§ WORK REQUIRED:
Extend the article on the Lebanese State Council's bank-deposit decision, picking up after its final sentence.
··· EXTRACT TO READ
Lebanon’s State Council Decision on the Banks’ Deposits: Sanctifying the Profane and Profaning the Sacred


2024-07-15    |   

Lebanon’s State Council Decision on the Banks’ Deposits: Sanctifying the Profane and Profaning the Sacred

On 6 February 2024, the State Council issued its decision on the case that the Association of Banks in Lebanon (ABL) had filed against the state to prevent the “cancellation of the central bank’s [Banque du Liban] debts to the banks” – a clause that appears in the economic recovery plan that the government adopted in 2022. The decision held that deposits, as well as debts, enjoy the sanctity of private property and that the state is required to cover the gap caused by the central bank’s cumulative losses, especially as the state used the banks’ deposits to the central bank to cover public burdens. Strikingly, it was issued on the same day as the leak of a draft bill that was prepared in coordination with the International Monetary Fund and would protect a portion of the deposits while subjecting the remainder to a “haircut” of up to 80%. As soon as the decision was published, the ABL used it as a propaganda tool to defeat the draft bill before the ministers could even debate it.
······
··· MATERIAL
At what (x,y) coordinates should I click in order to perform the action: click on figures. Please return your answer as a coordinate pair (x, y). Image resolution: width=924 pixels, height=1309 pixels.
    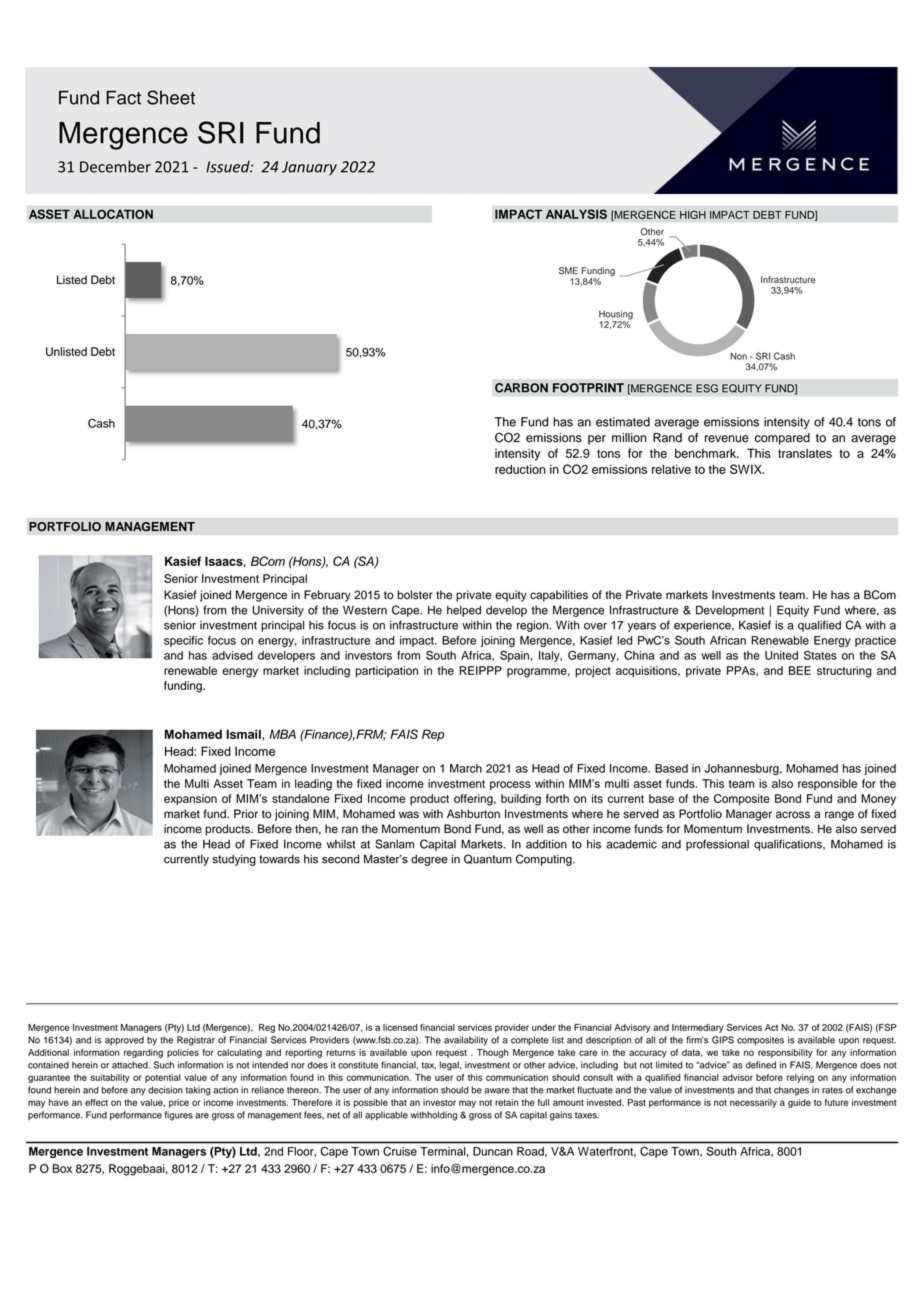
······
§ RESULT OF THIS TASK:
Before discussing the arguments underpinning the decision, I must point out that the State Council relied on its own legal interpretation to justify taking this case. It sought to issue a decision on the legality of the government’s strategy even though its jurisdiction is limited, by law and jurisprudence, to harmful decisions already in force (as opposed to just a plan) and that, in any case, fall within the purview of the administrations subject to its review (as opposed to those that fall within the purview of Parliament, which is subject exclusively to the Constitutional Court). The ruling bench went in this direction based on flimsy arguments and even though the rapporteur judge’s report and the government commissioner’s submission both concluded that the case should be dismissed for this very reason. The State Council’s enthusiasm in this regard reflected the enthusiasm of its president, who had taken the initiative to prepare a draft bill to address the deposits issue months before the decision was issued. This draft, which he promptly deposited with the Parliament Speaker’s Office, contained ideas and views that in some ways constitute a preconceived opinion on the case he would go on to examine, in contravention of the duty of restraint in its classical sense.

 

However, and while I do not wish to downplay the gravity of the aforementioned actions of the State Council and its president, this article will merely discuss the essence of the decision. At the very least, this decision expresses a judicial opinion that will be raised again before the Constitutional Council or other judicial authorities if Parliament ends up putting the government’s plan into effect.

 

Creditors’ Rights Are Property Rights Protected Under Article 15 of the Constitution?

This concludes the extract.